而中国市场经济的大格局正在形成;好比洪水滔滔无所不包,体育界如孤岛受到洪水包围,大水必将有力地冲刷这个宝岛,直到淹没。偏偏在这时候马家军成功了!在整个中国领土上都挥舞着一只看不见的大手。
马家军建中心正急等钱用!
市场上千万种饮料、营养液正在展开激烈的市场争夺!
巧就巧在马俊仁这位超级体育巨星与其他体育大腕截然不同,他极其富有商业头脑。他这个人就喜欢侍弄钱这玩意儿,其经商的意识要比一般的商人还要商人得多。

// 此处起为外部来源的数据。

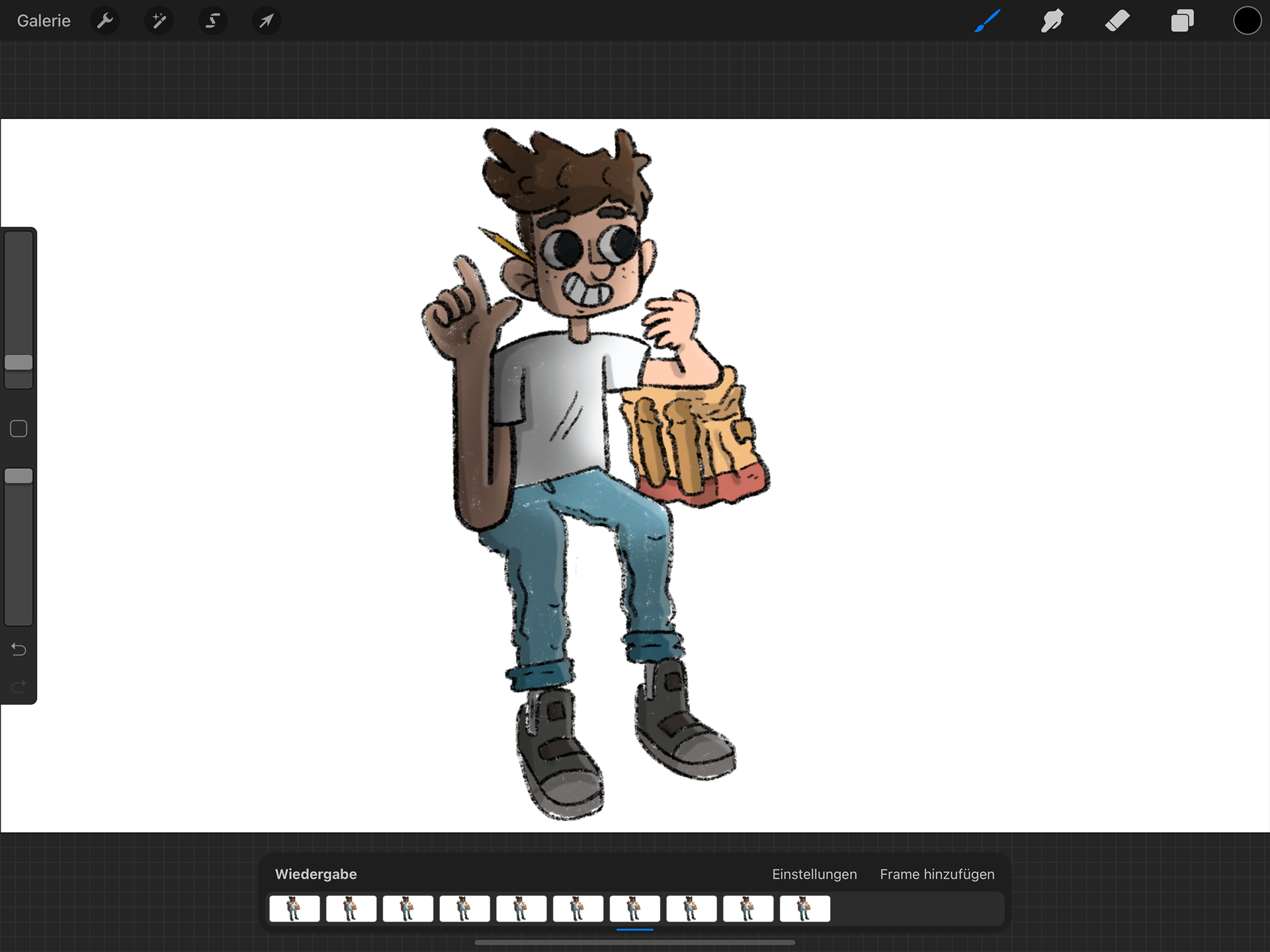Click the brush opacity slider handle
Image resolution: width=1270 pixels, height=952 pixels.
(19, 476)
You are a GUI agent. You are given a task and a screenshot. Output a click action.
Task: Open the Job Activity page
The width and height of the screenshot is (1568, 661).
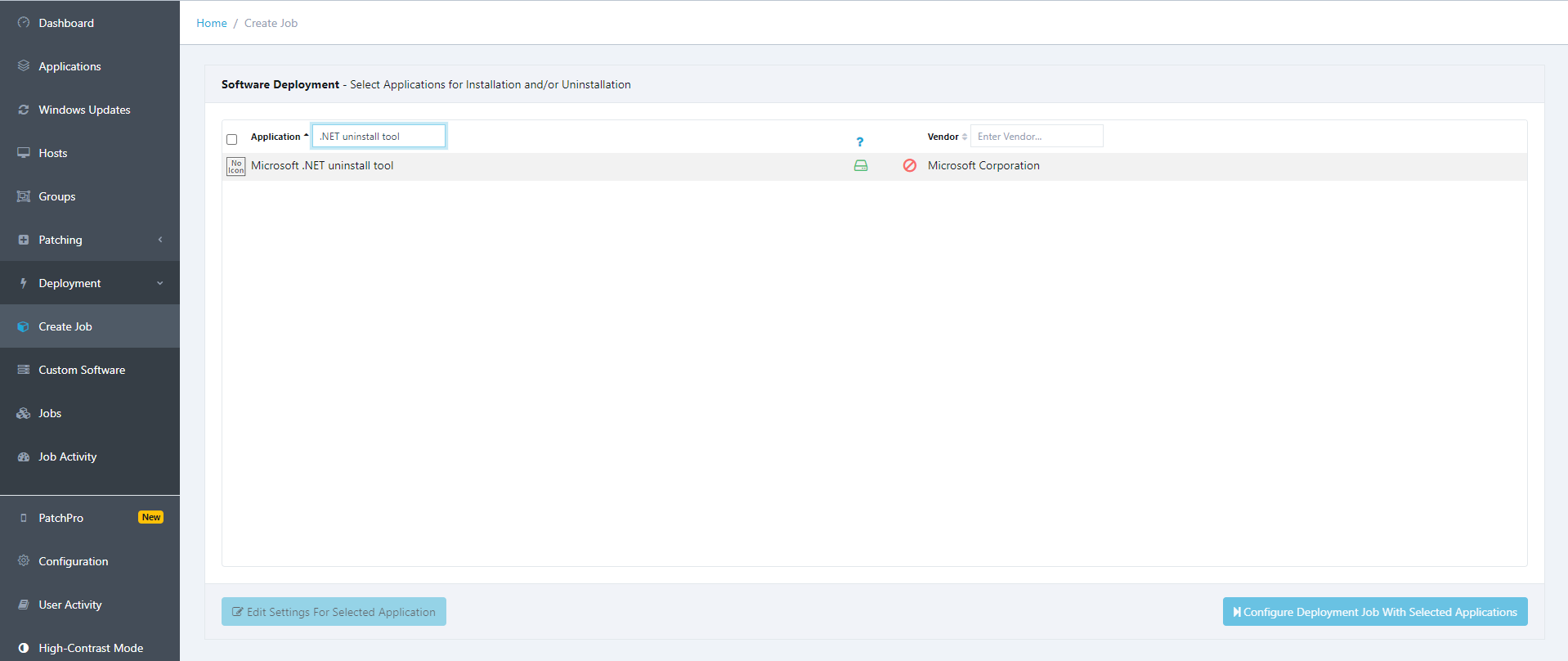point(68,456)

那是哪一年,对了,是1983年老马在五届全运会马拉松赛失败之后,他沮丧万分独自乘船返回辽宁,又回到鞍山。整个东北无人注意他的成败,东北人正沉浸在对君子兰的疯狂热恋之中。一棵君子兰小草可以卖到一万、八万、十五万不等。1984年10月8日,长春市人民代表大会正式通过决议,把君子兰定为市花,号召市民每户至少要栽三株到五株。谁知关东三宗宝,不如当今一棵草,&ldo;生财无路问君子,致富有道养兰花&rdo;,有些城市专门开辟了君子兰市场,据统计,最高潮时期某市场一天当中的倒花爷可达40万人次,成交额数以千万元计。有一位盗窃他人君子兰的人,名叫姜有田,案发后给判了有期徒刑十四年,剥夺政治权利三年。这花的价值由此可见一斑。在鞍山,有一位方姓检察官情急之中伙同他人全副武装驾车奔袭长春,图谋抢花发财,被一网打尽。不少鞍钢工人已纷纷离开工作岗位跻身君子兰的买卖行列。一位鞍山市民尖锐地致信市长曰:&ldo;你要钢铁还是要君子兰!&rdo;马俊仁也从无到有从小到大,从弱到强,从小户而大户,跻身于鞍山威武雄壮的花王行列。至今老马对我回忆当初养花图富争雄市场的经历时,仍然兴致勃勃陶陶然于昔日胜利的喜悦:老赵你说那玩意儿也真奇了,他妈的小小一颗豆,种在盆里头,不要大成本,长出就销售!东北各城市里有许多人可挣了大钱了。昨天还是个捞鱼虫的、捡破烂的、修理洋铁壶的、倒卖秋衣青菜的,嘿,一转眼就成了腰缠万贯的大富翁。有的人已经弄进了百万,家里趁个几十万的就更不稀罕。鞍山最早养花卖花的都是城市贫民或者小业主,一个过去是拉胡琴的,人称李胡琴儿,一个是修表的叫钟表王,一个是鞍钢的护厂人员都叫他于保卫,还有一个杨老太太,都超百万呐!我算是赶趟赶迟的,发展的还算可以。头俩月我在市场上转来转去,心里琢磨这玩意儿几片小草叶咋就值那么多钱呢?养这玩意儿又有啥难呢?赶傍黑收摊时候我花十来块钱买了一小盆回家试试,不几天就卖了二百八!除掉本钱还挣两百多,赶上一个月的工资啦,那真是有意思。养好花要好种。我先是通过关系问,哪有上好的花种?种子差了长不好,市里评选好花编了七大号,我买小苗之前就事先问清了哪株苗是几号正品,你闹不清楚就上当。买杨老太太的正品苗她还哄我说哪盆哪盒可不好,我早摸清底了,我说我偏要这盆!别的我还不要呢!我又琢磨侍弄这小花浇它啥东西就长得最快最好?慢慢地我上了道,普通粪水不太好使,后来我用大缸沤死鸡,闷着沤,上头压上盖,那场那个臭哇,可是真顶事儿,把花浇得叶子上直冒油。到市场上人家说你咋就往这叶子上抹明油呢?我说你这么大个人说话别胡抡呐,你看准罗,看不准允许你用手摸一摸,这油是人抹的还是它自个儿长的?那是真的还是假的!他别人的花都没咱的鲜亮,咱的花肯定就卖得快呗。哈哈,后来越养越多,没有花窑不行啦,那时候偷花贼很厉害,我盖花窑下功夫大啦,光水泥就拉两大车。全是钢筋水泥,深打地基真结实啊,你使炸药包都炸不垮。这花窑盖成以后,把花往里一搁,我又琢磨,空气干燥了怕不行,花窑里空气一定要有湿度,温度还要大,咋办呢?他别人都想不出高招儿,往窑里乱喷水,湿度还是不行。我想了想,干脆,就在花窑里头就地挖它一口井!嘿,这下子地气从井口就上来了,湿度有了,温度也要保证好。就见那花长的真快真好。培养运动员同样要琢磨,世间的道理是相通的。卖了一段时间的好钱儿。可惜还有几棵好花当时有人出了大价钱我舍不得卖,总想再等一等。有人对这窑花估价已经高于40万元。偏在这时候,教委派我带中学生小队员出国比赛,对,就是第一次打败外国人那回。我高高兴兴回到北京,正想着他外国人也没啥了不起。啊呀不得了,我忽然听说《人民日报》发文章了,批评盲目疯养君子兰是瞎热瞎想;说东北君子兰抬价主要是挖国家财政的墙角,实属是公家买花才把价格抬上去的;报上说是虚假繁荣,是一种虚业,提倡干四化,要干实事不要干虚事。我一想,完啦,这行情肯定要跌,它非跌不可,它本来就不值那么多钱!我就连夜赶火车往家赶呐,赶回去处理花儿啊!回到鞍山先找汽车,要想处理的快还要找偏点儿的地方,开车上本溪吧。大花小花统统上车,一棵不剩。车上装不下那么多盆盆,我拔出苗来沾水装到麻袋里,赶天亮到本溪街上就吆喝,便宜处理啦。来来回回报个价钱,差不多就快出手,五百的、三百的、一百的、几十块钱的、十来块钱的,只要你买,好,再给你搭上一棵!跟卖菜一样。老赵你别笑,不这样咱就更惨。他还以为讨了多大便宜哩,棒着花乐哈哈走了。傻子!没几天儿,一分钱也不值!谁还玩这玩意儿啊!你看旅店里头,现在那花就放在公用厕所里了,没人要,没地儿搁。